448 F. Supp. 532, 1978 U.S. Dist. LEXIS 19090
CourtDistrict Court, N.D. Ohio
DecidedMarch 13, 1978
DocketCR 76-182
StatusPublished
Cited by3 cases

This text of 448 F. Supp. 532 (United States v. Deaton) is published on Counsel Stack Legal Research, covering District Court, N.D. Ohio primary law. Counsel Stack provides free access to over 12 million legal documents including statutes, case law, regulations, and constitutions.

Bluebook
United States v. Deaton, 448 F. Supp. 532, 1978 U.S. Dist. LEXIS 19090 (N.D. Ohio 1978).

Opinion

MEMORANDUM OPINION AND ORDER

LAMBROS, District Judge.

Defendant Charles W. Deaton, a.k.a. C. W. Deaton (“Deaton”), was charged in a six-count indictment on May 28, 1976, with committing the following crimes in the Northern District of Ohio and elsewhere: conspiracy to misapply funds of the Northern Ohio Bank of Cleveland (Count I); willful misapplication of said bank funds (Count II); making of a materially false statement for the purpose of influencing Northern Ohio Bank’s action on a mortgage application (Count III); transmission in interstate commerce of certain communications as part of a scheme to defraud the Northern Ohio Bank (Count IV); a second such transmission at a later date (Count V); and willful transportation across state lines of funds obtained by fraud (Count VI). Deaton had previously been indicted on May 5, 1976, in the Northern District of Texas on sixteen counts including conspiracy, mail fraud and the interstate transportation of securities taken by fraud. On May 11, 1976, extradition proceedings were initiated to obtain jurisdiction over Deaton, who at that time was residing in the Federal Republic of Germany (“West Germany”). The Foreign Office of West Germany granted extradition of Deaton on December 7, 1976, and he stood trial in Texas on that indictment. Deaton was convicted on all sixteen counts, received two sets of fifty-year sentences on the substantive counts and five years for conspiracy, and had his conviction affirmed by the Court of Appeals for the Fifth Circuit. See United States v. Deaton, 563 F.2d 777 (Summary Calendar) (1977).

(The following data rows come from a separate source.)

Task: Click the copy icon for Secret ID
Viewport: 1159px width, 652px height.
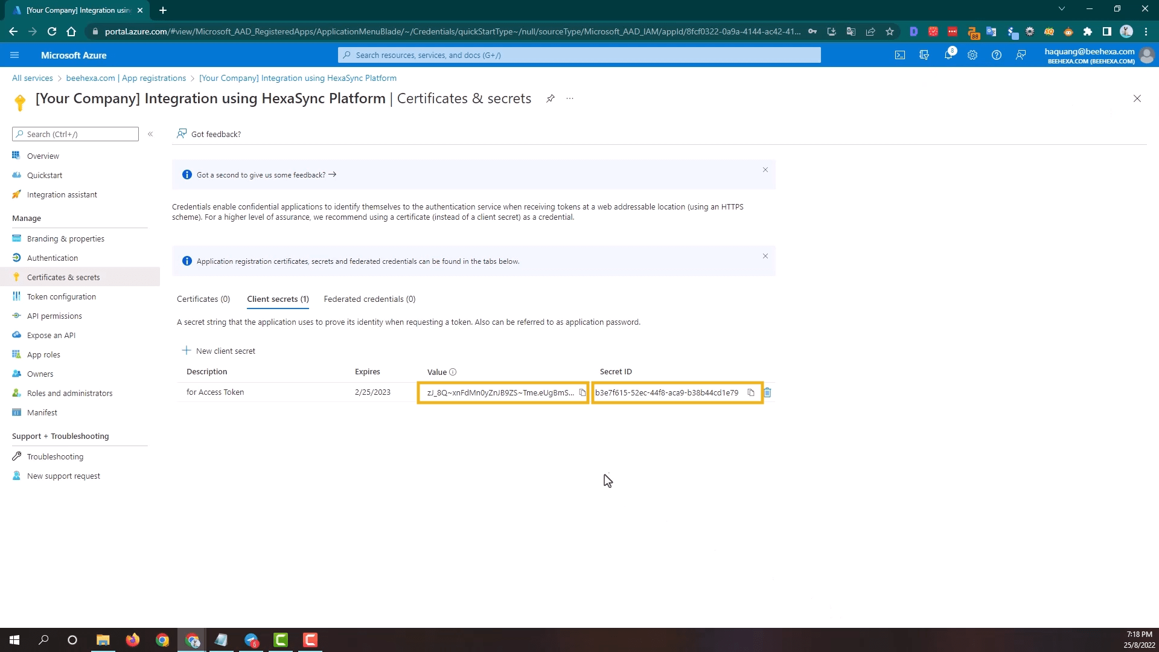Action: click(x=752, y=392)
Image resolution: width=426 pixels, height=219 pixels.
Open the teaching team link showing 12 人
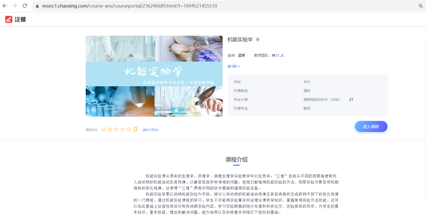[x=279, y=55]
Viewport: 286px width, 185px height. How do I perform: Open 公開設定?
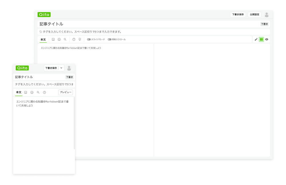[255, 14]
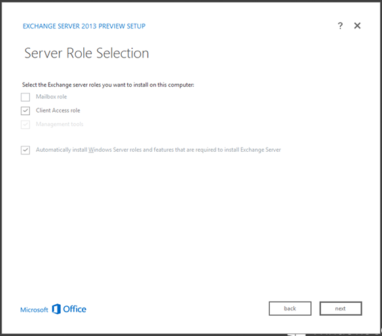This screenshot has height=336, width=382.
Task: Click the 'Server Role Selection' page title
Action: click(x=87, y=53)
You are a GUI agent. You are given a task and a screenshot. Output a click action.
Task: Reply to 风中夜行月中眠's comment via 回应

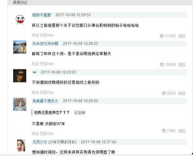coord(182,65)
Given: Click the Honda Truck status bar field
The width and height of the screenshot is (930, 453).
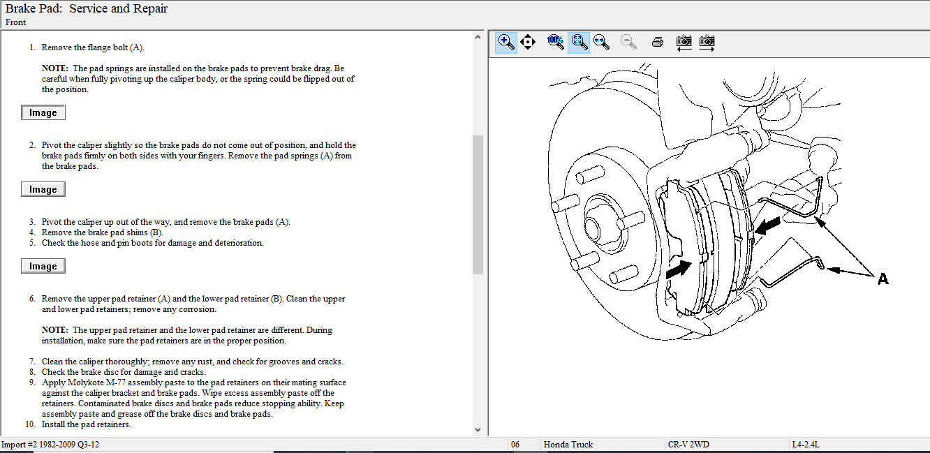Looking at the screenshot, I should [568, 445].
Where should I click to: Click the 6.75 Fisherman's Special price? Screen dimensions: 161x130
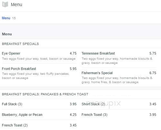tap(153, 73)
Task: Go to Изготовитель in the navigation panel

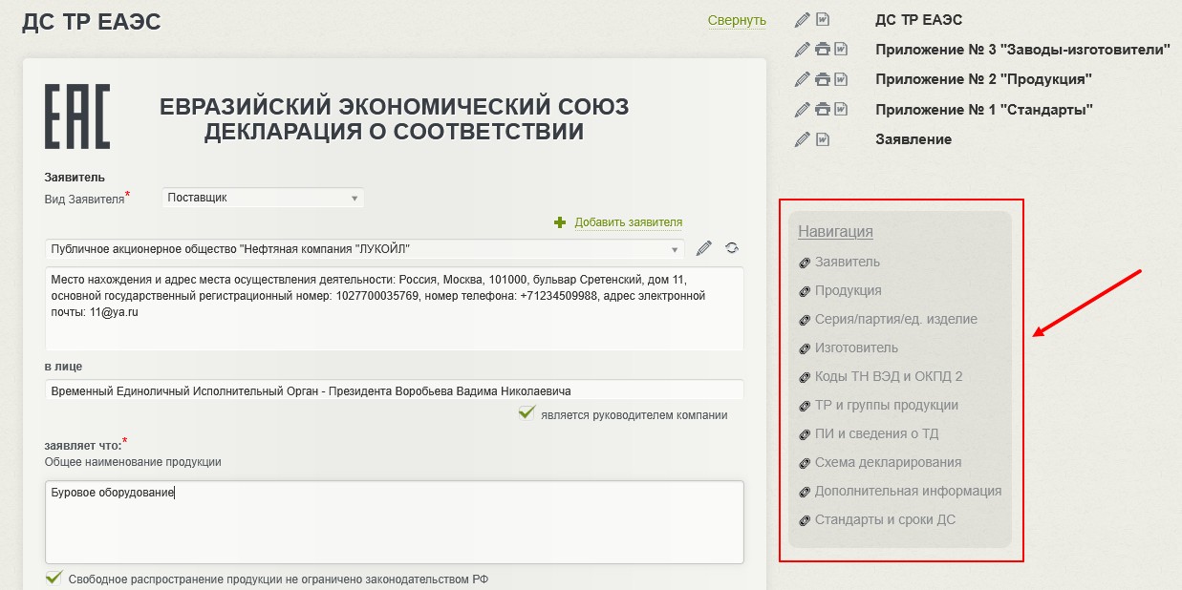Action: click(856, 348)
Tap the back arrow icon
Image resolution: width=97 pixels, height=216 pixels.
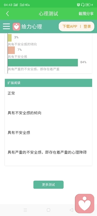coord(8,14)
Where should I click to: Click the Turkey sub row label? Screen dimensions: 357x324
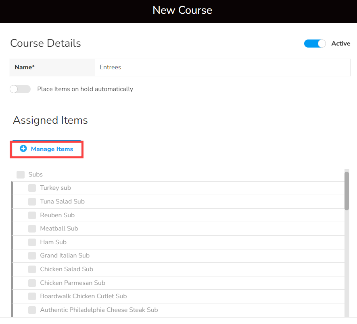tap(55, 188)
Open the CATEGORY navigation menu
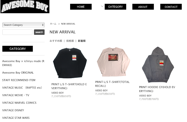Viewport: 187px width, 122px height. coord(115,7)
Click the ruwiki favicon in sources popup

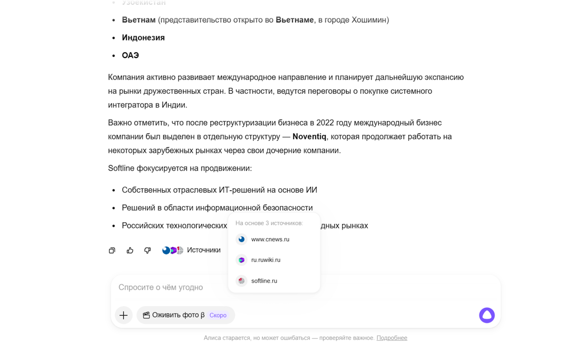pos(241,260)

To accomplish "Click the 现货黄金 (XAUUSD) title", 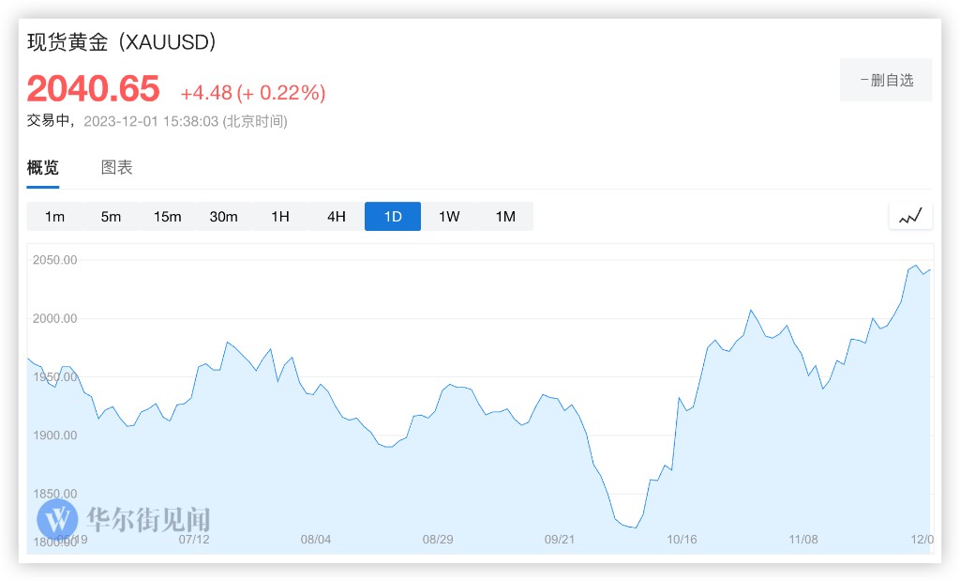I will point(122,42).
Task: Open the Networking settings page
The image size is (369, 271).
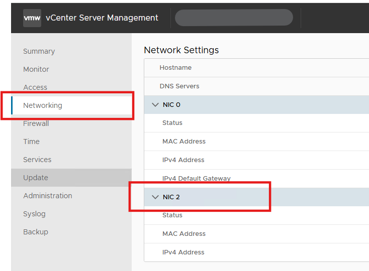Action: pos(43,105)
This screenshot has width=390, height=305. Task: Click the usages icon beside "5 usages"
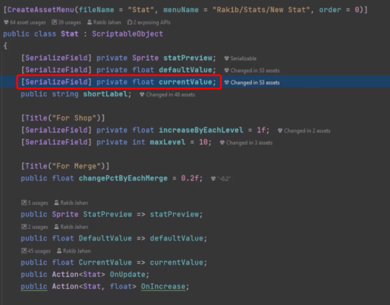pos(24,203)
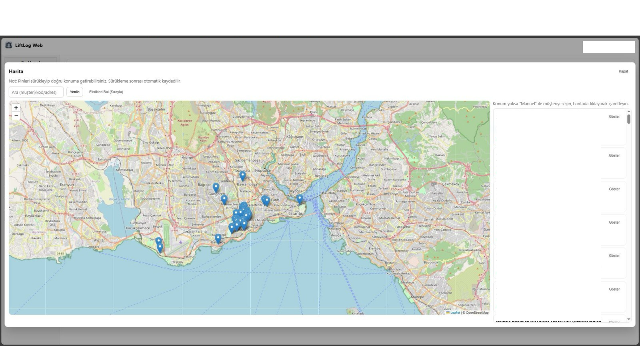Image resolution: width=640 pixels, height=346 pixels.
Task: Close the Harita dialog with Kapat
Action: coord(623,72)
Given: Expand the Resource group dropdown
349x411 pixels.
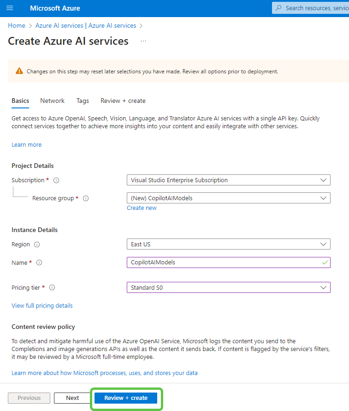Looking at the screenshot, I should [323, 198].
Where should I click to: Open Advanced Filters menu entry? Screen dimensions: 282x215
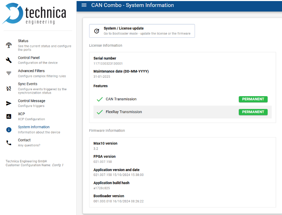pyautogui.click(x=31, y=71)
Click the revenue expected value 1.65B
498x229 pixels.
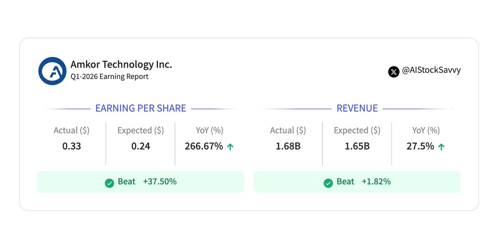[357, 146]
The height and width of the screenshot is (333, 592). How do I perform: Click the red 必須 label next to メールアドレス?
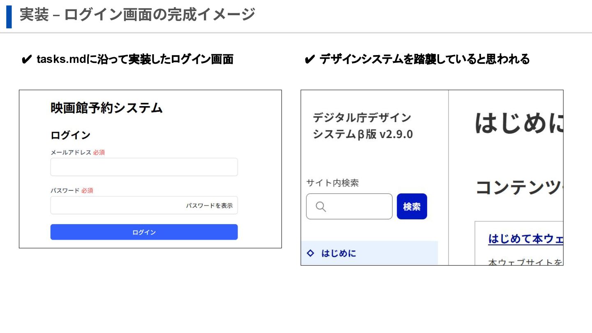[x=99, y=153]
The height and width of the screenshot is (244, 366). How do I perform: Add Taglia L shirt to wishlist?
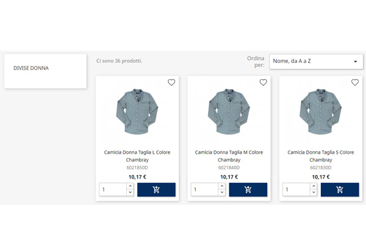pos(171,82)
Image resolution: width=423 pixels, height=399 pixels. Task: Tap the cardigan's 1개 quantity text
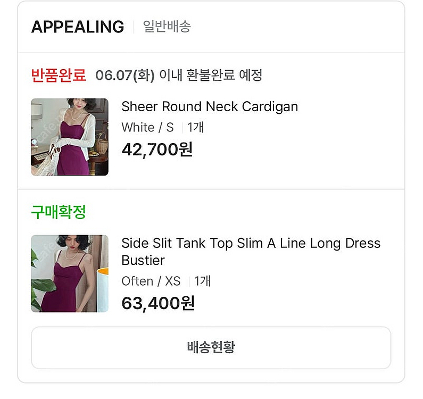click(196, 127)
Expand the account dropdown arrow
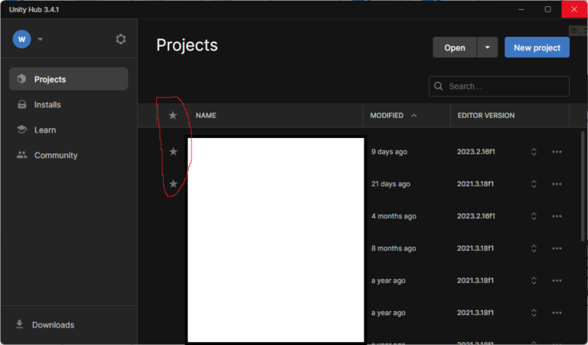The height and width of the screenshot is (345, 588). click(x=41, y=39)
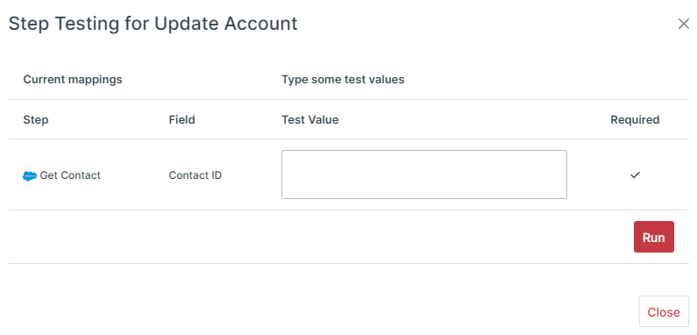Run the step test
This screenshot has height=335, width=697.
tap(654, 237)
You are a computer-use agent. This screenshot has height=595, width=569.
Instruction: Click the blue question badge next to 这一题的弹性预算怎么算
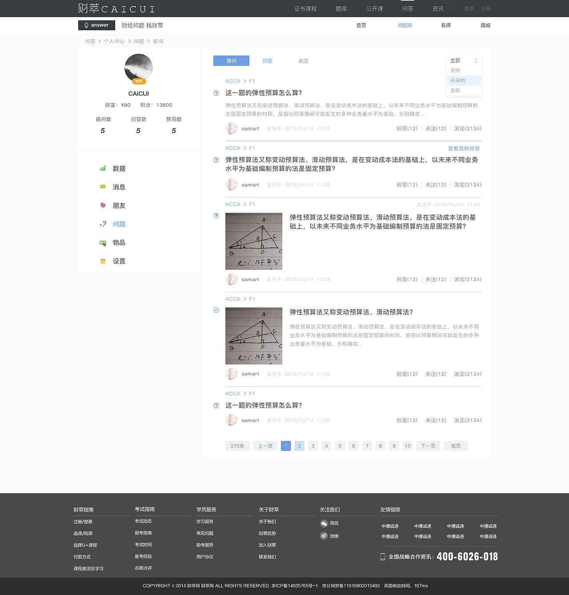216,93
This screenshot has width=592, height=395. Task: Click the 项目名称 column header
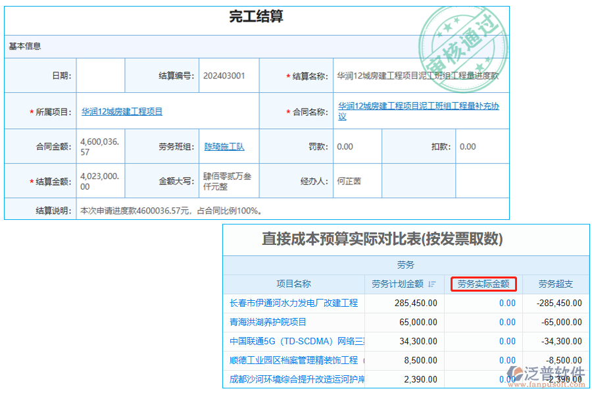[x=293, y=284]
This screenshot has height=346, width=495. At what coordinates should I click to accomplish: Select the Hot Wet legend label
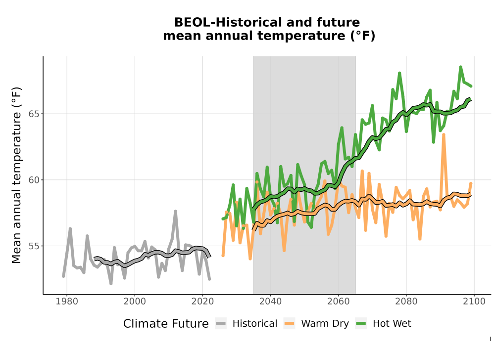(x=392, y=324)
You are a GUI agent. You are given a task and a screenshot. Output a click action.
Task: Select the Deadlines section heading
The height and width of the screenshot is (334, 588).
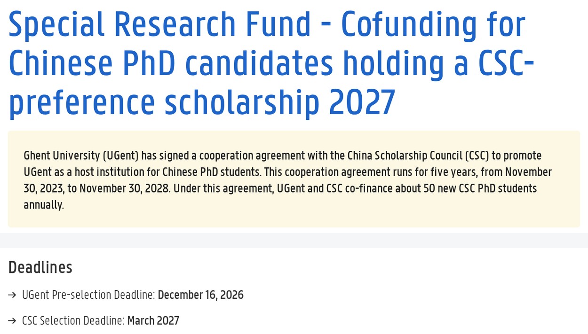40,267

Deaton has now moved in this Court to be discharged on the grounds that the Court lacks personal jurisdiction over him because his extradition was pursuant to an invalid treaty. Alternatively, Deaton asks for dismissal of Counts I, III, IV, and V of the present indictment on the theory that recognized principles of international law prohibit his trial for crimes not specified in the extradition treaty and/or not made criminal under the laws of both West Germany and the United States. Because the Court decides both extradition issues against Deaton, those two motions will be denied. Deaton has also moved for a bill of particulars and for certain discovery. The Court denies his motion for a bill of particulars because it finds the indictment is sufficiently specific without such particularization. The Court also denies Deaton’s discovery requests, except to the extent that certain disclosures shall be made by the Government at trial.

I, EXTRADITION

In his appeal from the Texas convictions, Deaton first raised the issue of improper extradition in regards to the conspiracy count in that indictment. Because the five-year term on that conviction was to run concurrently with the fifty-year sentences on the substantive counts, the Fifth Circuit found no need to reach the extradition *534 questions. See United States v. Deaton, supra. Deaton has made the same objections here to the Court’s jurisdiction on the conspiracy count, and has amplified his objections to include other substantive counts as well. Because no other court has considered the issues raised by Deaton’s extradition, this Court is now obliged to do so.

In 1930 an extradition treaty was entered into between the United States and the Weimar Republic of Germany. No other extradition treaty has ever been made between Germany and this country. It is Deaton’s principal contention as regards the Court’s personal jurisdiction that the 1930 treaty was abrogated by hostilities during World War II, that it was made between the United States and a nation which no longer exists, and that the treaty, although noticed in 1955 and 1956 by West Germany and this country, has never received subsequent Congressional ratification. Thus Deaton argues that he was improperly extradited under an invalid treaty, and this Court consequently lacks personal jurisdiction over him. Cf. Valentine v. United States ex rel. Neidecker, 299 U.S. 5, 57 S.Ct. 100, 81 L.Ed. 5 (1936); 18 U.S.C. § 3181.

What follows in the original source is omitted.